▶ [Work request] Transcribe only the lines between the first line of the records and the line containing "You are a computer-use agent. The image size is (1147, 643).", inclusive, exactly as written.

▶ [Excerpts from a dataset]
┌──
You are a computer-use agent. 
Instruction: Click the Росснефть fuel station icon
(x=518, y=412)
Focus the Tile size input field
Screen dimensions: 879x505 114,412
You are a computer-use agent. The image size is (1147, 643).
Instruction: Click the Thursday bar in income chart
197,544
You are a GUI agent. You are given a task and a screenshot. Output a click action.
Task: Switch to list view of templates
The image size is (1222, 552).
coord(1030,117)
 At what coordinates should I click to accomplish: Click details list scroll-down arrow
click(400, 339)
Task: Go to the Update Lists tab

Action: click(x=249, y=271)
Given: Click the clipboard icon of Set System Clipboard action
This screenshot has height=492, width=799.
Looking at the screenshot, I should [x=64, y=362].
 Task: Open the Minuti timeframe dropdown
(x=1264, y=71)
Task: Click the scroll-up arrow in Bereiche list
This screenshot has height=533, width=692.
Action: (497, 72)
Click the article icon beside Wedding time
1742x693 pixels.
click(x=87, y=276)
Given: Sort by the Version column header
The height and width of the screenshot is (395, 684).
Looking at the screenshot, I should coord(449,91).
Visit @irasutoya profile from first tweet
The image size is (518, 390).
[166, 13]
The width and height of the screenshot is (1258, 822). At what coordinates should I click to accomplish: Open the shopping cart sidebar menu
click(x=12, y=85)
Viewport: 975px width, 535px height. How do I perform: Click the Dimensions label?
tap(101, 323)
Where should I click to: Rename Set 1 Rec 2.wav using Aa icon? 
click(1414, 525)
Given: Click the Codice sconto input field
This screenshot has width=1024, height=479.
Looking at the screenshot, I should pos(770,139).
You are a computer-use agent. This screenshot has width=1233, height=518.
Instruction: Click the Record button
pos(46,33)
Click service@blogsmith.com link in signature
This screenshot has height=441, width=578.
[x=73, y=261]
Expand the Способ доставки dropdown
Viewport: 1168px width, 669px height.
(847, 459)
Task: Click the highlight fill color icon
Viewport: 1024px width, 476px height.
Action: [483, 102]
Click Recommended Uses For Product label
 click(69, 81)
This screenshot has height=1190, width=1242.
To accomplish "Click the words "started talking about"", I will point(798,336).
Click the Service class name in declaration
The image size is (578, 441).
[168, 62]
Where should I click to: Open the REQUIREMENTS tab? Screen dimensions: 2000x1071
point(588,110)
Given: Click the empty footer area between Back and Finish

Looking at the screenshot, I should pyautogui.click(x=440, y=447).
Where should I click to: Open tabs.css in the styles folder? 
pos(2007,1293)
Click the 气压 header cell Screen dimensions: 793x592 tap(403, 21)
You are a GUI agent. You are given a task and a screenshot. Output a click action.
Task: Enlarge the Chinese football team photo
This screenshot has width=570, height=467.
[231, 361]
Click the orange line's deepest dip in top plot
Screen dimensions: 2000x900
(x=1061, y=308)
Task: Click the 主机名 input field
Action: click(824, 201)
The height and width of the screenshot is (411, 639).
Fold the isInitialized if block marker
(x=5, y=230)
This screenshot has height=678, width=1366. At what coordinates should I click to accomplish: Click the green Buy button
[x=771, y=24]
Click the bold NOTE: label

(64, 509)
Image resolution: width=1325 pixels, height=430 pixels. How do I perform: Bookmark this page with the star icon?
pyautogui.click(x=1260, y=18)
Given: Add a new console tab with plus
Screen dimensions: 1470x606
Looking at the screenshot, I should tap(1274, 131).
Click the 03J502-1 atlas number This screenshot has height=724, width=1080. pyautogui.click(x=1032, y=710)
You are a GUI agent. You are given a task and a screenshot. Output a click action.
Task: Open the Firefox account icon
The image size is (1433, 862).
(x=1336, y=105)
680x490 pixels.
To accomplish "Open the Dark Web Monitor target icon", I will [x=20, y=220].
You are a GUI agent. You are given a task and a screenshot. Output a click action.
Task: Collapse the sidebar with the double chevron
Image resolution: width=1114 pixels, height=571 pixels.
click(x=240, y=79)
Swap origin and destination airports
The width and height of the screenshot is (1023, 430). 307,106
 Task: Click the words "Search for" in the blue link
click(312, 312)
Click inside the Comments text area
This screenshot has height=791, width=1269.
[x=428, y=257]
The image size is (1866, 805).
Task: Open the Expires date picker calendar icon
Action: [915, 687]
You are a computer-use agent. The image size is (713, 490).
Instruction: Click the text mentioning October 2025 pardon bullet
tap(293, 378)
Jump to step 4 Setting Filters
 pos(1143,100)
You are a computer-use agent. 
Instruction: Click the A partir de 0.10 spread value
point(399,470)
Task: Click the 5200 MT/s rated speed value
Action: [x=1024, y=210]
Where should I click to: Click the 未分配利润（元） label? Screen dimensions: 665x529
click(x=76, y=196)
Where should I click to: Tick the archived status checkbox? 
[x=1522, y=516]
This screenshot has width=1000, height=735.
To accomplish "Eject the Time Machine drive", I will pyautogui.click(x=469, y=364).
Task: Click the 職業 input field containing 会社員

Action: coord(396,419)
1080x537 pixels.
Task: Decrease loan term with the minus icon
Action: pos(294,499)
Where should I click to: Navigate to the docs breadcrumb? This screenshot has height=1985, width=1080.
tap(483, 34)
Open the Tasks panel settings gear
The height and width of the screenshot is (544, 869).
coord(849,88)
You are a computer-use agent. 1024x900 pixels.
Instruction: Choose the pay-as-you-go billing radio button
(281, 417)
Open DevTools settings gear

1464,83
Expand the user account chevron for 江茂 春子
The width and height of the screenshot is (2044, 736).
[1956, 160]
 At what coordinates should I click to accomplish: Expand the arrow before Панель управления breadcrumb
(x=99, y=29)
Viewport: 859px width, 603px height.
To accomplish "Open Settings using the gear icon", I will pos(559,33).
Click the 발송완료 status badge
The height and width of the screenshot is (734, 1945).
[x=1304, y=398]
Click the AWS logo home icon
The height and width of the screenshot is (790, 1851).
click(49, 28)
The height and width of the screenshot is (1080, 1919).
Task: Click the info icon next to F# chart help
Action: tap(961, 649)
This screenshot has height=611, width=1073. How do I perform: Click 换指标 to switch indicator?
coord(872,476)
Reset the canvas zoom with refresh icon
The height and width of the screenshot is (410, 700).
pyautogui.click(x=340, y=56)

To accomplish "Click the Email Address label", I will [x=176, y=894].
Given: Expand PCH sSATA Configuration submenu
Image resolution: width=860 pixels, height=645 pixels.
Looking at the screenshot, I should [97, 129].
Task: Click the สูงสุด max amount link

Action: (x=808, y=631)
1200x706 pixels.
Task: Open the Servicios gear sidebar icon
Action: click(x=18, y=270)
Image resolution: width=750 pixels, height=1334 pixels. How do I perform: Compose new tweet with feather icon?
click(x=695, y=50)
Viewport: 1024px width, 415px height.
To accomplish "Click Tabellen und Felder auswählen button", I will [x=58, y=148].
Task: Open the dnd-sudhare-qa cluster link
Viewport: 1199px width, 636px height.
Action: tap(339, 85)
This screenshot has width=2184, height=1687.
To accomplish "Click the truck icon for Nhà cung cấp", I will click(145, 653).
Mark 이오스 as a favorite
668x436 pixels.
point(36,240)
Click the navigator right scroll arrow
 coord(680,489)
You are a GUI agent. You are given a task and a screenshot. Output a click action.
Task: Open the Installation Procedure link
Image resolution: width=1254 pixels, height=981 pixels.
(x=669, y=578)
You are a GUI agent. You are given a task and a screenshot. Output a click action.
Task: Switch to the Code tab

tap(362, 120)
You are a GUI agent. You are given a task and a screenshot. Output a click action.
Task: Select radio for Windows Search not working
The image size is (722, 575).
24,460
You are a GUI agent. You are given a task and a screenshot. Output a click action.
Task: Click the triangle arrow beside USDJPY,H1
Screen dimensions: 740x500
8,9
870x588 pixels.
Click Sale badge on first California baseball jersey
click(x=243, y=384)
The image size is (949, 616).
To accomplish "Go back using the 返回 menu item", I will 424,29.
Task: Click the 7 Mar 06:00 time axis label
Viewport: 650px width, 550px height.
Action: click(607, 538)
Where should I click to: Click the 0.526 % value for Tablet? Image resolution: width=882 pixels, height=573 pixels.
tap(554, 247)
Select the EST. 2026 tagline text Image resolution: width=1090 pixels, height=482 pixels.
└──
▶ [Worked solution]
You are a computer-use agent. 
Instruction: Click the Росснефть fuel station icon
(x=518, y=412)
Focus the Tile size input field
Screen dimensions: 879x505 114,412
You are a computer-use agent. The image size is (1147, 643).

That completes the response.